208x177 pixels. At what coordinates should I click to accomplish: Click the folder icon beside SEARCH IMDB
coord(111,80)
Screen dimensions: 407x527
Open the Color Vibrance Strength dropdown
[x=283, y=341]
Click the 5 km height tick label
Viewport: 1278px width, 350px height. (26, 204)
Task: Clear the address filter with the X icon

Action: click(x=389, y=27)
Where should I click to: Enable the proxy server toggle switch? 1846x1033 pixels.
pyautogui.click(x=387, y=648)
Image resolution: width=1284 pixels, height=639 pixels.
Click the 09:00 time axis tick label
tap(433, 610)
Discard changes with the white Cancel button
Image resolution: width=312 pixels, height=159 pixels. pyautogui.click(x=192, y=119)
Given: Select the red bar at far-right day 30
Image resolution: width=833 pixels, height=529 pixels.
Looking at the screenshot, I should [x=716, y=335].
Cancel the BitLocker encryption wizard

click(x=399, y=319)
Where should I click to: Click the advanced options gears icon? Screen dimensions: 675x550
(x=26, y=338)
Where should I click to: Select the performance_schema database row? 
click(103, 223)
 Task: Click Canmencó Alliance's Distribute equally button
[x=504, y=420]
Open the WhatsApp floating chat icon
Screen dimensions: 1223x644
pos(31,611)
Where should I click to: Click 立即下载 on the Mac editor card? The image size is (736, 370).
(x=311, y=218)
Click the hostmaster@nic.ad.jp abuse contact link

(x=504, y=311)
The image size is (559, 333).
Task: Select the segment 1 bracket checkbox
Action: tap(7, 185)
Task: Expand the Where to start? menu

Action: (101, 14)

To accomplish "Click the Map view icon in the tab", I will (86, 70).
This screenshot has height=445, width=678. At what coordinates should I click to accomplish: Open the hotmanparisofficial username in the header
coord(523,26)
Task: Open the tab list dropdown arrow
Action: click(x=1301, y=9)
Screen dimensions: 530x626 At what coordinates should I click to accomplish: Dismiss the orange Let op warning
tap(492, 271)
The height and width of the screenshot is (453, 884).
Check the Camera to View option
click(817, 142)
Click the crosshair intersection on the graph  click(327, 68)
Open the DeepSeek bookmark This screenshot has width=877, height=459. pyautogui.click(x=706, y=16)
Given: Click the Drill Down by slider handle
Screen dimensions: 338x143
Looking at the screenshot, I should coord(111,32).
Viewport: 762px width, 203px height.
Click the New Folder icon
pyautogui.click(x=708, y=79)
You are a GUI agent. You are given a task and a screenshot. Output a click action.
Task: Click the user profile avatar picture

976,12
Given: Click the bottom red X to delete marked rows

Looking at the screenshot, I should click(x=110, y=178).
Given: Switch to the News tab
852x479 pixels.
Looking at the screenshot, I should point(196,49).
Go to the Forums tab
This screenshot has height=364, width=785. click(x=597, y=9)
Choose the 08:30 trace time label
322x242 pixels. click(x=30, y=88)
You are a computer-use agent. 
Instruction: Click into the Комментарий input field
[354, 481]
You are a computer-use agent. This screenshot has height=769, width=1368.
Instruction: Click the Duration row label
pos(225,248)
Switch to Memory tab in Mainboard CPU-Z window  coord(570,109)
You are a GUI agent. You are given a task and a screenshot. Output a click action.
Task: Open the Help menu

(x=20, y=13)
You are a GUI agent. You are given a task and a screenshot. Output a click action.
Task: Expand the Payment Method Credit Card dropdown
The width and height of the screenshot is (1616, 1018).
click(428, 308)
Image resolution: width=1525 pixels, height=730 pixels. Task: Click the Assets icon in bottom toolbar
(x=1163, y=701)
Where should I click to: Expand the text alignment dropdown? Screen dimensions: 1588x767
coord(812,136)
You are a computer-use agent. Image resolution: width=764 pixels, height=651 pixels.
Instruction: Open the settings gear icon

* **Work instructions**:
Copy all of the data above line for line, without changing a single character.

* **Answer to the problem**:
208x177 pixels. At what coordinates should I click to accomplish: Click the folder icon beside SEARCH IMDB
coord(111,80)
Screen dimensions: 407x527
Open the Color Vibrance Strength dropdown
[x=283, y=341]
Click the 5 km height tick label
Viewport: 1278px width, 350px height. (26, 204)
Task: Clear the address filter with the X icon

Action: click(x=389, y=27)
Where should I click to: Enable the proxy server toggle switch? 1846x1033 pixels.
pyautogui.click(x=387, y=648)
Image resolution: width=1284 pixels, height=639 pixels.
Click the 09:00 time axis tick label
tap(433, 610)
Discard changes with the white Cancel button
Image resolution: width=312 pixels, height=159 pixels. pyautogui.click(x=192, y=119)
Given: Select the red bar at far-right day 30
Image resolution: width=833 pixels, height=529 pixels.
Looking at the screenshot, I should [x=716, y=335].
Cancel the BitLocker encryption wizard

click(x=399, y=319)
Where should I click to: Click the advanced options gears icon? Screen dimensions: 675x550
(x=26, y=338)
Where should I click to: Select the performance_schema database row? 
click(103, 223)
 Task: Click Canmencó Alliance's Distribute equally button
[x=504, y=420]
Open the WhatsApp floating chat icon
Screen dimensions: 1223x644
pos(31,611)
Where should I click to: Click 立即下载 on the Mac editor card? The image size is (736, 370).
(x=311, y=218)
Click the hostmaster@nic.ad.jp abuse contact link

(x=504, y=311)
The image size is (559, 333).
Task: Select the segment 1 bracket checkbox
Action: tap(7, 185)
Task: Expand the Where to start? menu

Action: (101, 14)

To accomplish "Click the Map view icon in the tab", I will (86, 70).
This screenshot has height=445, width=678. At what coordinates should I click to accomplish: Open the hotmanparisofficial username in the header
coord(523,26)
Task: Open the tab list dropdown arrow
Action: click(x=1301, y=9)
Screen dimensions: 530x626 At what coordinates should I click to accomplish: Dismiss the orange Let op warning
tap(492, 271)
The height and width of the screenshot is (453, 884).
Check the Camera to View option
click(817, 142)
Click the crosshair intersection on the graph  click(327, 68)
Open the DeepSeek bookmark This screenshot has width=877, height=459. pyautogui.click(x=706, y=16)
Given: Click the Drill Down by slider handle
Screen dimensions: 338x143
Looking at the screenshot, I should coord(111,32).
Viewport: 762px width, 203px height.
Click the New Folder icon
pyautogui.click(x=708, y=79)
You are a GUI agent. You are given a task and a screenshot. Output a click action.
Task: Click the user profile avatar picture

976,12
Given: Click the bottom red X to delete marked rows

Looking at the screenshot, I should click(x=110, y=178).
Given: Switch to the News tab
852x479 pixels.
Looking at the screenshot, I should point(196,49).
Go to the Forums tab
This screenshot has height=364, width=785. click(x=597, y=9)
Choose the 08:30 trace time label
322x242 pixels. click(x=30, y=88)
You are a computer-use agent. 
Instruction: Click into the Комментарий input field
[354, 481]
You are a computer-use agent. This screenshot has height=769, width=1368.
Instruction: Click the Duration row label
pos(225,248)
Switch to Memory tab in Mainboard CPU-Z window  coord(570,109)
You are a GUI agent. You are given a task and a screenshot. Output a click action.
Task: Open the Help menu

(x=20, y=13)
You are a GUI agent. You are given a task and a screenshot. Output a click action.
Task: Expand the Payment Method Credit Card dropdown
The width and height of the screenshot is (1616, 1018).
click(428, 308)
Image resolution: width=1525 pixels, height=730 pixels. Task: Click the Assets icon in bottom toolbar
(x=1163, y=701)
Where should I click to: Expand the text alignment dropdown? Screen dimensions: 1588x767
coord(812,136)
You are a computer-use agent. Image resolution: width=764 pixels, height=651 pixels.
Instruction: Open the settings gear icon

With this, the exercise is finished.